Johann Jakob RIEGELHUTH 1815-1902

Konrad (1845-?), Katharina (1848-1861), and Jakob (1854-?) RIEGELHUTH

Johann Georg, son of Mayor Georg Henrich Riegelhuth and Katharina Elisabetha nee Lander, married Anna Margaretha Knipper in 1810. They had eight children, Johann Jakob born 24th November 1815 being the eldest of their three sons. Johann Georg supported his wife and children – all of who survived – by weaving; the cloth was sold to merchants in Butzbach.

Johann Jakob learned his father’s craft and, when his military obligations had been discharged, set up his own business. This enabled him to get the necessary permission from the authorities for his marriage to his fiancee Anna Elisabetha Lenz. The couple exchanged vows on 19th May 1844, without the banns being read because the bride was pregnant.

A son was born on 20th September but lived only two weeks. A second son arrived a year later and was named Konrad in memory of his brother. A daughter followed in 1848; she was called Katharina. On 21st December 1850, Anna Elisabetha gave birth to her third son, Jakob, but the birth was complicated and she died three weeks later; the baby did not survive.

On 28th August 1853, Johann Jakob was married a second time; his bride was Christina Lenz, 31, who was a second cousin to his previous wife. Christina had a son on 26th November 1854 and gave him the name of the little boy who had died. Johann Jakob had planned to join the increasing numbers of villagers going out to the Victorian goldfields and left with his wife and the three surviving children in 1856. On 21st October their ship “Star of the East” sailed out of Merseyside for Melbourne. Christina was again pregnant and she gave birth to a daughter as they neared Port Phillip; she named her Elizabeth. The journey ended on 12th January 1857 and they remained in Melbourne while Christina recuperated. Her child, however, was sickly and died a week later.
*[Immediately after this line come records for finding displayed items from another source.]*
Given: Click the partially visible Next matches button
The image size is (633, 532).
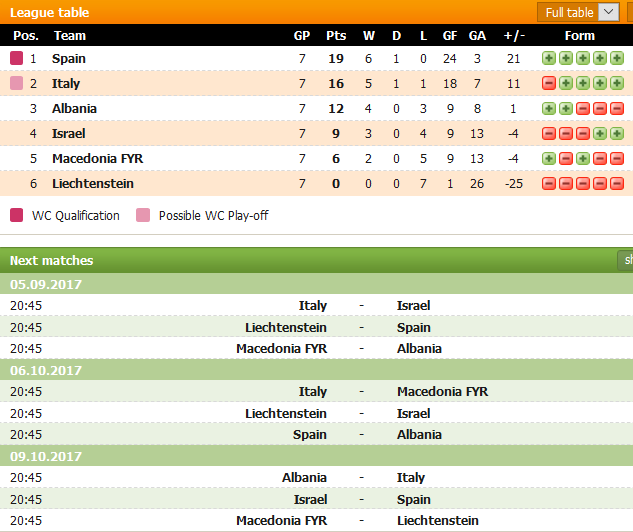Looking at the screenshot, I should 625,260.
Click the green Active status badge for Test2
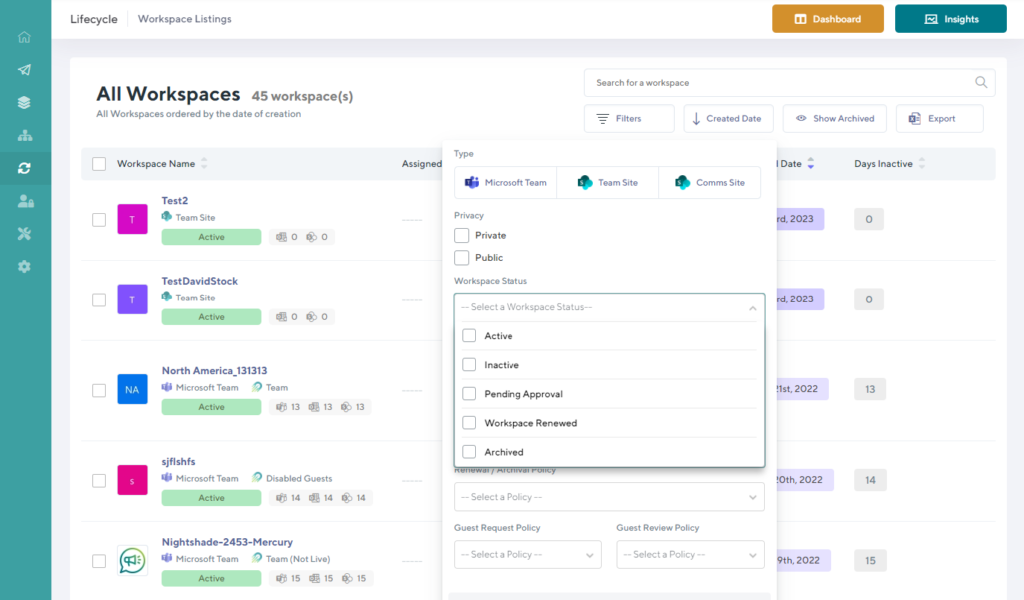 click(x=210, y=236)
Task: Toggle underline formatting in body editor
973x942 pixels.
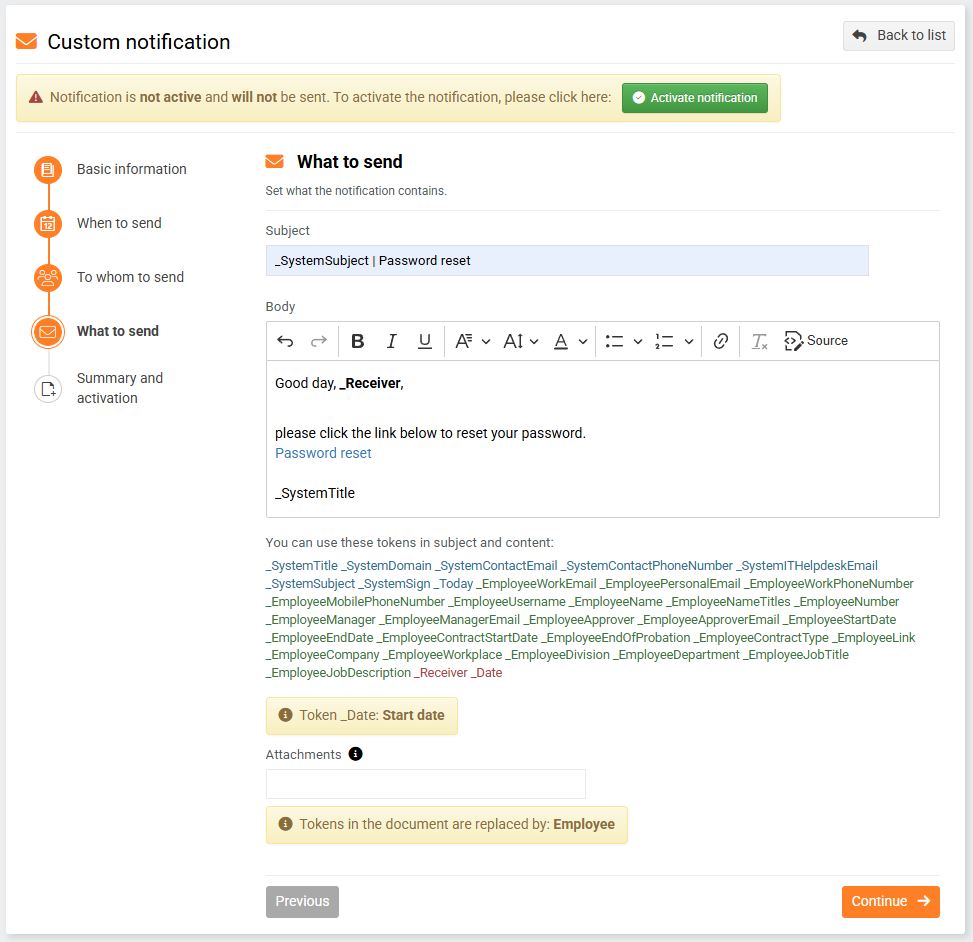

Johann Jakob spent some time on the goldfields at Ballarat before moving over to Smythesdale, where his brother Jakob was prospecting. Christina gave birth there to a son, Henry, in 1860 but the baby lived for only a year. Tragically, Johann Jakob’s eldest daughter Katharina, then 13, died at about the same time. The family moved back to Ballarat where they settled permanently; Christina had two more daughters to complete her family – Christina in 1861 and Wilhelmina in 1865; the step-daughter of Christina’s brother, Johann Konrad, sponsored the last-born. (He and two other brothers migrated at about the same time as the Riegelhuths, and lived nearby). Johann Jakob’s brother, Jakob, lost two children and decided to go back to Nieder-Weisel; it may be that one or both of Johann Jakob’s sons returned with them, as no further record has been found of either Konrad born 1845 or Jakob 1854. Alternatively, they may have emigrated; say to New Zealand, as some other migrants did.

The two girls stayed with their parents till they were married, Wilhelmina in 1889 and Christina in 1892. Several grandchildren were born before the death of Christina senior in 1898, just before their 45th wedding anniversary. Johann Jakob lived into his 87th year; he died in Ballarat on 3rd June 1902, and was buried with Christina in the New Cemetery in Ballarat.

(A Conrad Riegelhuth arrived in NSW in the early 1850s. He died there in 1871 aged 44. It is likely that he was a younger brother to Johann Jakob).